Un'altra donna di cui ci ha lasciato tanti ritratti è Patti Smith, che gli è stata vicina in tanti momenti di vita e lavoro. Molti sono comunque anche gli artisti e i personaggi del mondo del cinema, della musica e dello spettacolo che sono passati davanti al suo obiettivo. Da Isabella Rossellini a Cindy Sherman, da David Hockney a Louise Bourgeois, da Laurence Wiener a Robert Rauschenberg, da Donald Sutherland a Grace Jones. Un posto particolare spetta comunque a Andy Warhol, che Mapplethorpe considerava un vero e proprio guru per l'influenza che aveva avuto sulla scena artistica newyorchese e sulla sua stessa vita.
Le ultime due sezioni sono dedicate alle nature morte, allusive e sensuali, nelle quali Mapplethorpe riesce a mostrare, ancora più che in altre foto, la sua straordinaria abilità tecnica e compositiva, e agli insoliti, e poco conosciuti, ritratti di bambini, che rivelano un inaspettato lato tenero e malinconico.

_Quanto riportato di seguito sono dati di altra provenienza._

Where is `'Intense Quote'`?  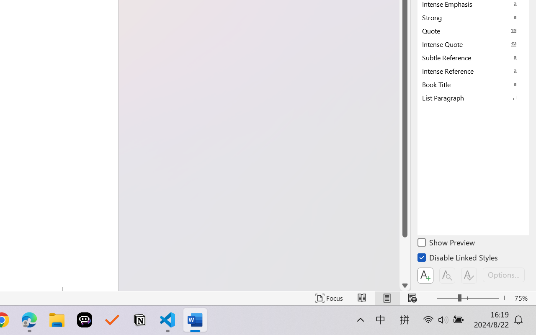
'Intense Quote' is located at coordinates (473, 44).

Esteta dell'arte e della vita, Mapplethorpe non si è mai tirato indietro di fronte a nulla e ha pagato per questo un prezzo molto alto. Infatti, l'AIDS, che, negli anni '80, ha portato via molti personaggi del mondo della cultura e dell'arte, ha colpito anche lui. Prima di morire però è riuscito a dar vita alla Robert Mapplethorpe Foundation, un'istituzione che ha lo scopo di sostenere la fotografia e finanziare progetti contro la diffusione di questo morbo devastante, che oggi, per fortuna, concede a chi ne è affetto un po' di tregua e speranza.

La rassegna è accompagnata da un catalogo molto particolare, edito da Contrasto, che contiene un'intervista storica, quella che la critica d'arte Janet Kardon, allora direttrice dell'ICA, fece all'artista nel 1988 in vista di una grande mostra itinerante, "The Perfect Moment", che avrebbe dovuto tenersi in diverse città tra il 1988 e il 1989, ma venne chiusa per oscenità quando fu presentata alla Washington's Corcoran Gallery of Art.